By Karen Osborne
More than 50 people gathered for Mass on a hillside at the New Cathedral Cemetery in West Baltimore on a bright, sunny Memorial Day morning May 25 to remember and celebrate lives lost to war and violence, as well as other personal losses.
Linda Rhinehart, a parishioner of St. Philip Neri in Linthicum, came to honor an uncle, George Holmes, who died of gas inhalation in World War I, as well as her grandmother and grandfather, Anne and Stephen Holmes, who are buried in the cemetery.
“We’re here to remember the souls who fought in all of the wars, those who defended our country,” she said. “I have family buried here, so I thought it was perfect.”
As birds sang and police sirens sounded in the background, Archbishop William E. Lori asked Massgoers to think about the purpose of Memorial Day as a moment to “remember our honored dead, those who paid the ultimate sacrifice,” as well as a time to pray for “an end to war and an end to violence” of all kinds, he said.
Along with the traditional definition of a Memorial Day as a time to honor and remember servicemen and women who have died in defense of the United States, Archbishop Lori encouraged local Catholics to use Memorial Day to remember those who have died violently on the streets of Baltimore without anyone to remember or pray for them.

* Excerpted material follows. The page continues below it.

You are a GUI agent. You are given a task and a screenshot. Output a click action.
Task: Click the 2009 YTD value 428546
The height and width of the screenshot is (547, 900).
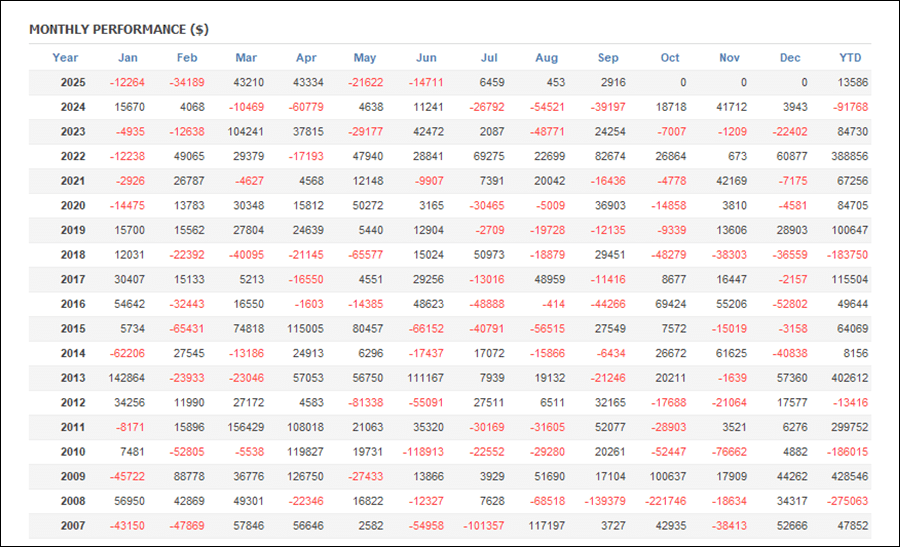point(848,476)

“Let it be ourselves, this group, in this cemetery, at this Mass,” he said.
The number of violent deaths “is mounting, and it is of gravest concern to all of us,” he added.
In the homily, Archbishop Lori said he hoped Baltimore can “pull together as a community” to fix conditions that spark violence and inequality, such as poverty and drug abuse. He also prayed for members of local law enforcement, for deceased family members and friends of those present, and for priests and religious buried in the cemetery.
“There is no better way to remember our beloved dead than in a Mass,” Archbishop Lori said. “Death is not the last word in our lives.”